- MATERIAL SUPPLIED:
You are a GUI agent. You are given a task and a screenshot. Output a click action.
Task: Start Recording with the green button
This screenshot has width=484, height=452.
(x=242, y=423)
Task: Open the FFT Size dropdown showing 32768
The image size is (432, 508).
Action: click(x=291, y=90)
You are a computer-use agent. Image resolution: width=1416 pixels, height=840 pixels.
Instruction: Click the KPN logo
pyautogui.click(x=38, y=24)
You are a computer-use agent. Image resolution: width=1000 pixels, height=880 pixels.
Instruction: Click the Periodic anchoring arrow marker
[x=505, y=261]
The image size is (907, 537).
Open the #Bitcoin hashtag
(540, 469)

==

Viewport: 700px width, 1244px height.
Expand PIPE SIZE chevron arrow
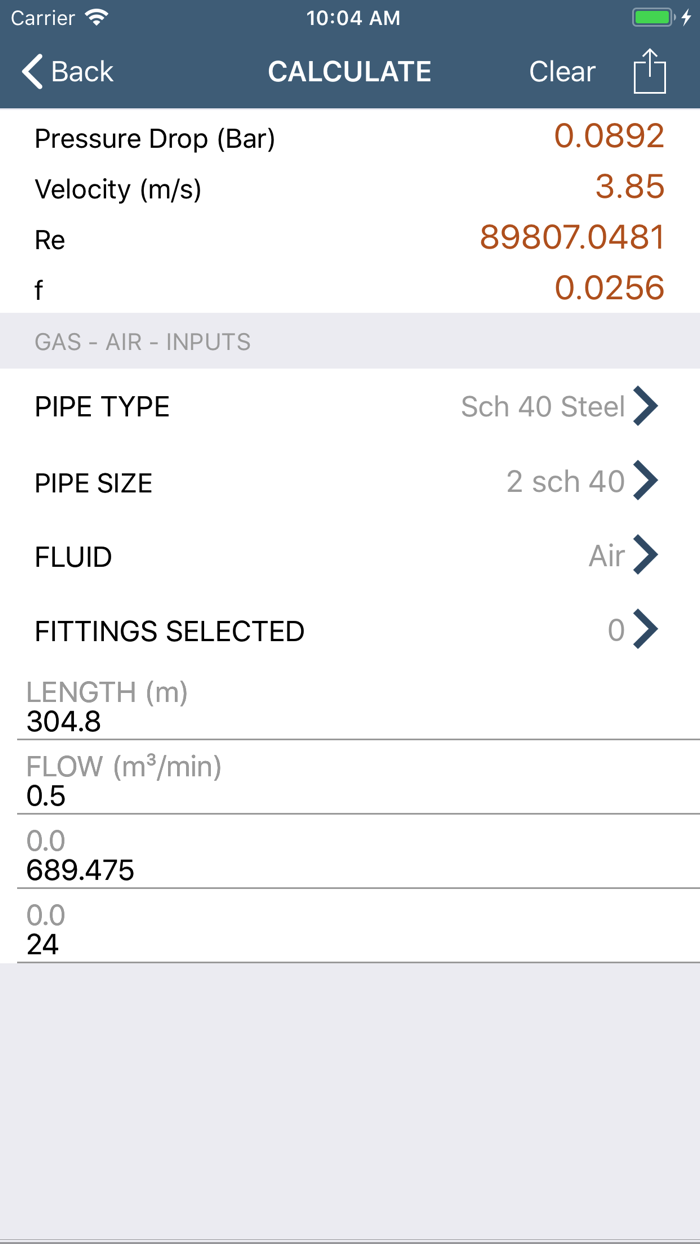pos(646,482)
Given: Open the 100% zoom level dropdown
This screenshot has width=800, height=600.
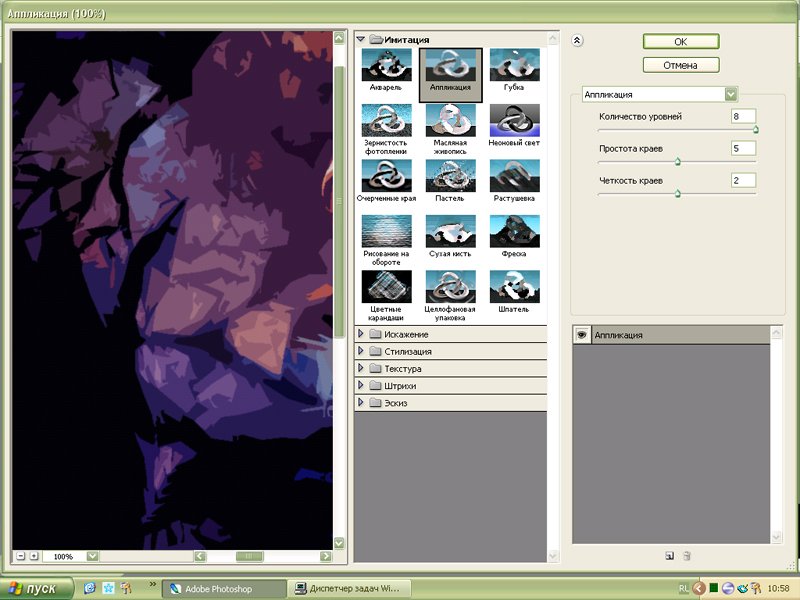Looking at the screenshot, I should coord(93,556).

- TASK REQUIREMENTS:
Print again the lines of the entries above that fall between the line holding "You are a GUI" and the line holding "Task: Open the", inclusive, exactly as they stand.

- OUTPUT OF THE TASK:
You are a GUI agent. You are given a task and a screenshot. Output a click action.
Task: Start Recording with the green button
This screenshot has width=484, height=452.
(x=242, y=423)
Task: Open the FFT Size dropdown showing 32768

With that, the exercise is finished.